On the other hand, most agree that the newly empowered House Democrats will have the ability to investigate Trump’s tax returns, possible business conflicts of interest, and allegations involving his 2016 campaign’s links to Russia.

Moreover, a split US Congress will be able to hamper Trump’s push for a further round of tax cuts and deregulation — measures that have turbocharged the US economy, stock markets and the dollar, keeping the US Federal Reserve on a policy-tightening path.

The Fed is expected to signal this week that an interest-rate rise remains on the agenda for December.

“Certainly, it is now unlikely we will see additional fiscal stimulus in the near term; that’s a profound change but there will be no repeal of what’s already in place,” Miller said.

This view pushed the dollar 0.4% lower against a basket of currencies. Against the yen, it was 0.4% lower at ¥113.06, reversing earlier gains to a one-month high of ¥113.82.

Currencies on the rise

The euro rose almost half a percent to $1.148, a two-week high, while the pound gained 0.4% to $1.315, clinging to three-week highs hit after Brexit secretary Dominic Raab indicated on Tuesday that a deal on exiting the EU was likely.

On bond markets, 10-year US treasury bond yields fell below 3.18%, down four basis points on the day, as it became clear that more fiscal stimulus was unlikely. An initial knee-jerk rise to 3.25% came after early reports of a better-than-expected performance by the Republicans, but that move soon fizzled out  as results trickled in.

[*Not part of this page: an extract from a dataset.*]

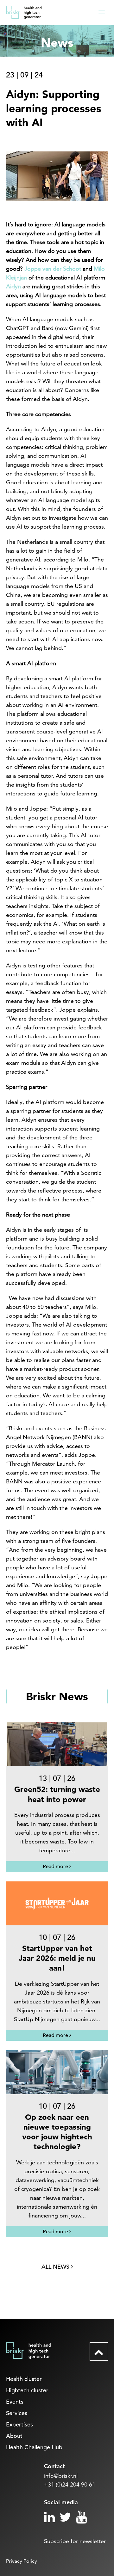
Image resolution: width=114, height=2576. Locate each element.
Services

The bond market may remain under pressure from this week’s record volumes of longer-dated government debt supply and the yawning Federal deficit. Many also reckon more spending increases are still possible.

“There are still areas with compromise for spending, so even with a split government I expect more fiscal stimulus ahead. There is some possibility for compromise on infrastructure spending as well,” Steve Friedman, a senior economist at BNP Paribas Asset Management, said.

Attention will also focus on Trump’s hard line on trade tariffs, which he can impose without Congressional approval. This keeps alive worries about a trade war between the US and China.  Chinese shares closed 0.7% lower, while Hong Kong markets ended just above flat

“We would argue that if Trump can do less on the domestic front he is more likely to focus on external matters, such as trade, which will impact risk sentiment,” said Patrick O’Donnell, investment manager at Aberdeen Asset Management in London.

Oil prices were soft after a 2% fall the previous day, with Brent crude futures down 0.25% to just below $72 a barrel.